Push to AppHarbor on every push to GitHub

Posted by Joe Wilson on Tuesday, October 11, 2011 1:21 PM

If you’re using GitHub as your shared, online, git repository and you’re using AppHarbor for continuous integration and deployment, you really have two git repositories – the GitHub one and the AppHarbor one.

AppHarbor instructions help you set up a remote to this git repository so you can push to it whenever you like, but that means you have two steps on most commits:

git push origin master

to push your code up to your GitHub repo, and:

git push appharbor master

to push your code up to the AppHarbor repo.  Because AppHarbor doesn’t support SSH yet (only HTTPS is supported now), you also have to enter your password.  Not a giant hassle, but what if you could get rid of that last little bit of friction?

GitHub Service Hooks

GitHub Service Hooks run after a push to GitHub, and there is one to fire off your AppHarbor build/test/deploy.  It’s under your GitHub repo > Admin > Service Hooks.

Once you’re there, the instructions are pretty simple.

  1. Go to your application's main page on AppHarbor and find the "Create build URL". Example: https://appharbor.com/application/{application_slug}/build?authorization={token}
  2. "token" is the value of the "authorization" parameter.
  3. "application_slug" is your application's unique identifier.
  4. If your GitHub repository is private you need to add the "apphb" GitHub user as a collaborator. This enables AppHarbor to download the source code.

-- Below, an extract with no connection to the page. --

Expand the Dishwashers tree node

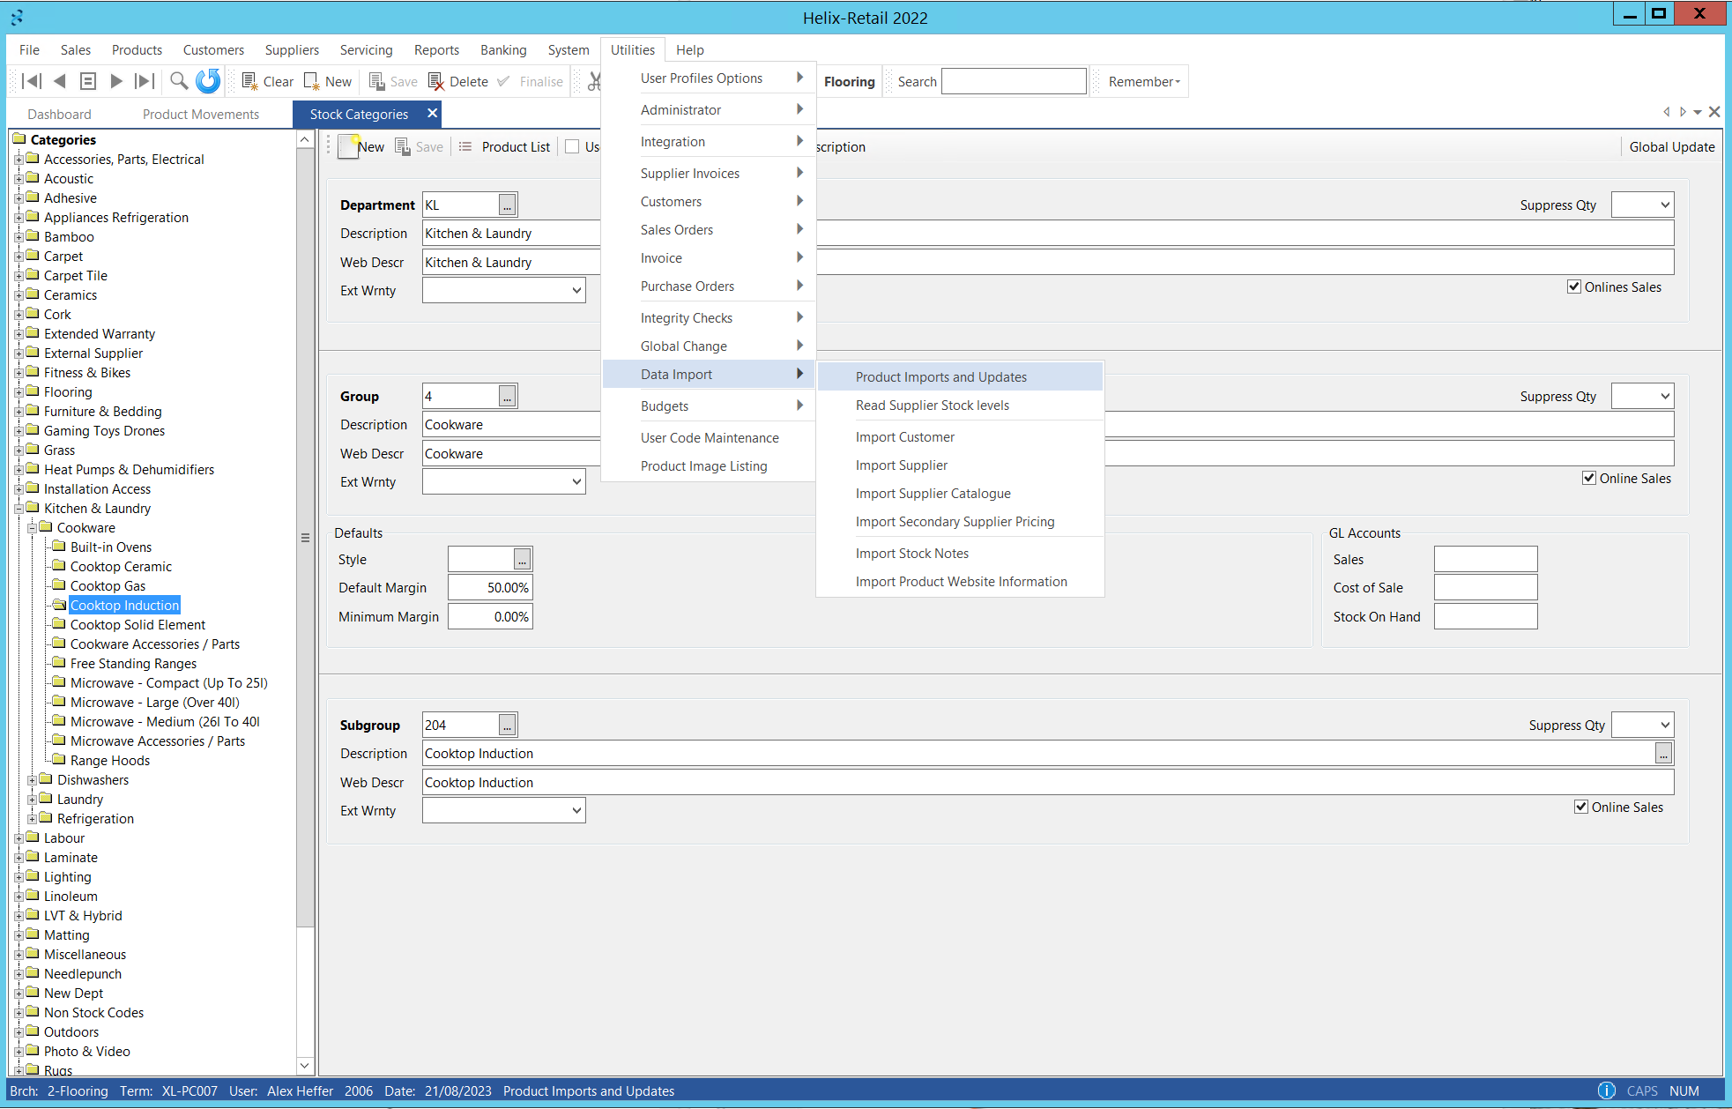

Here’s where you can find the values for steps 1-3 in AppHarbor:

Step #4 can be skipped if you have a public repo.  If you’re using private repos, add the “apphb” GitHub user to a GitHub team with “pull” grants.

All done!

Next time you do

git push origin master

your code will be pushed up to GitHub and AppHarbor will grab the latest code from GitHub (not from the AppHarbor repo anymore), build it, test it, and if the tests pass, deploy it.  All in one step!